§ DATA RECORDS
*****

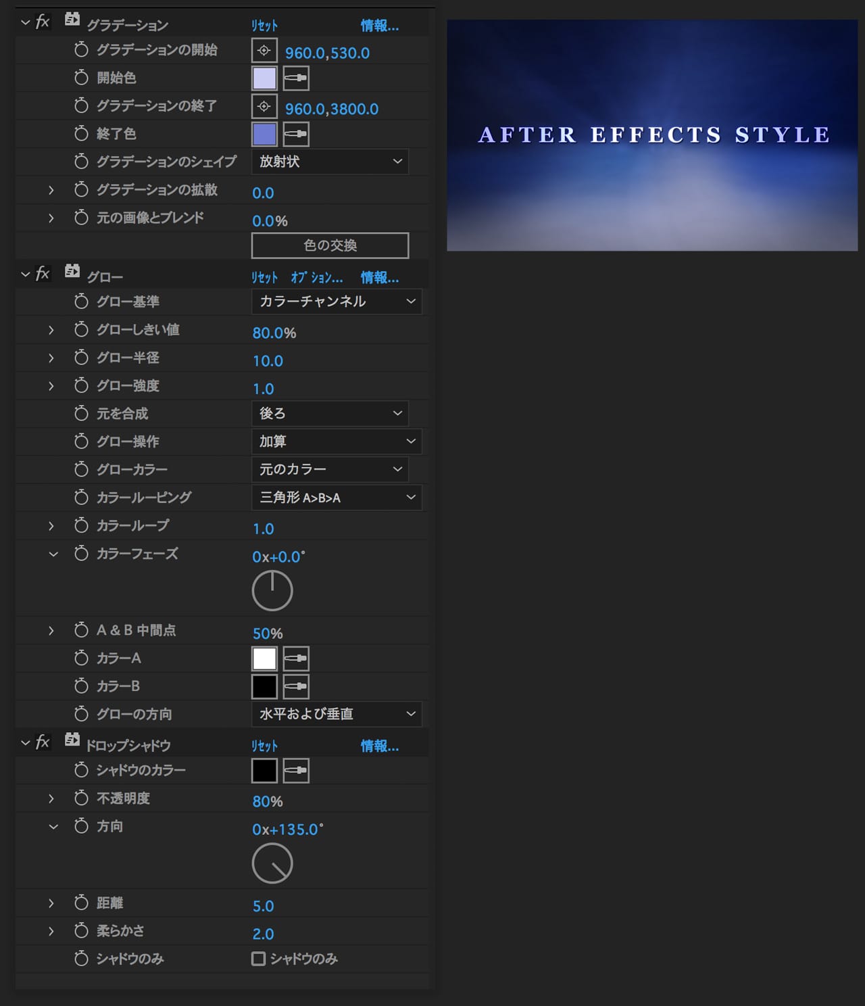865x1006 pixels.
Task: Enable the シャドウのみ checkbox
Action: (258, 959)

*****

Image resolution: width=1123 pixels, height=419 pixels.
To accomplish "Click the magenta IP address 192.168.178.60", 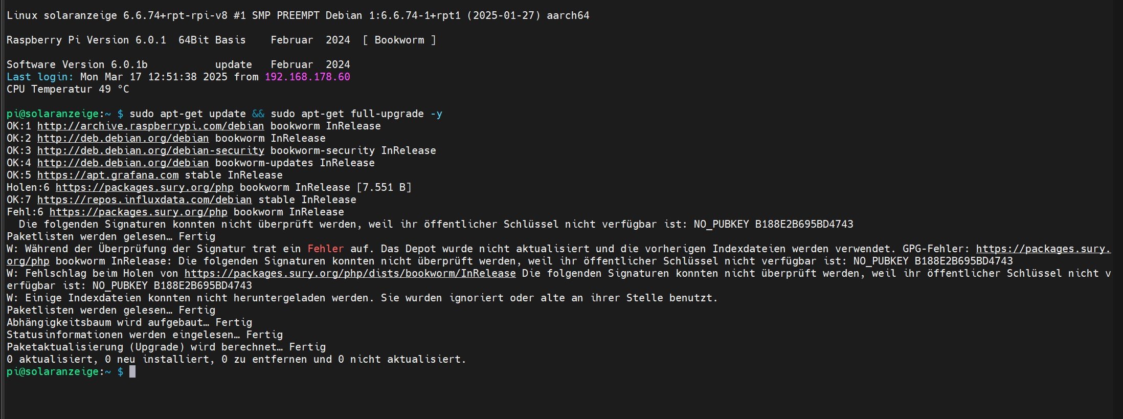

*****

Print exactly, with no pictures, the lines above from the one that holds "Image resolution: width=1123" through the one that holds "the magenta IP", both of them included.

§ WRITTEN SOLUTION
Image resolution: width=1123 pixels, height=419 pixels.
To accomplish "Click the magenta IP address 192.168.178.60", 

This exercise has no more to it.